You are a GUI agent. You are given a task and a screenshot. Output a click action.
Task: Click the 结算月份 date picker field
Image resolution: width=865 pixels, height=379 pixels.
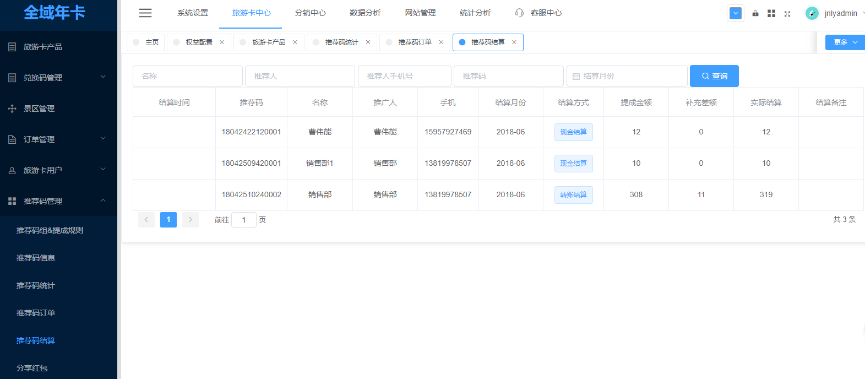pos(627,76)
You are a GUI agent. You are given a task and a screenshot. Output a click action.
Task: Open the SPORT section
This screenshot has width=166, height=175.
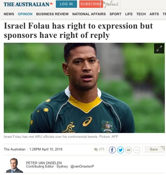[115, 14]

====================

To do: Reproduce each entry exactly, without the pictures.

Solution to this problem:
You are a GUI agent. You are given a task and a screenshot. Output a click action.
Task: Click the 结算月份 date picker field
Image resolution: width=865 pixels, height=379 pixels.
pos(627,76)
You are a GUI agent. You are given a task and a screenshot. Output a click action.
Task: Open the SPORT section
This screenshot has width=166, height=175.
[115, 14]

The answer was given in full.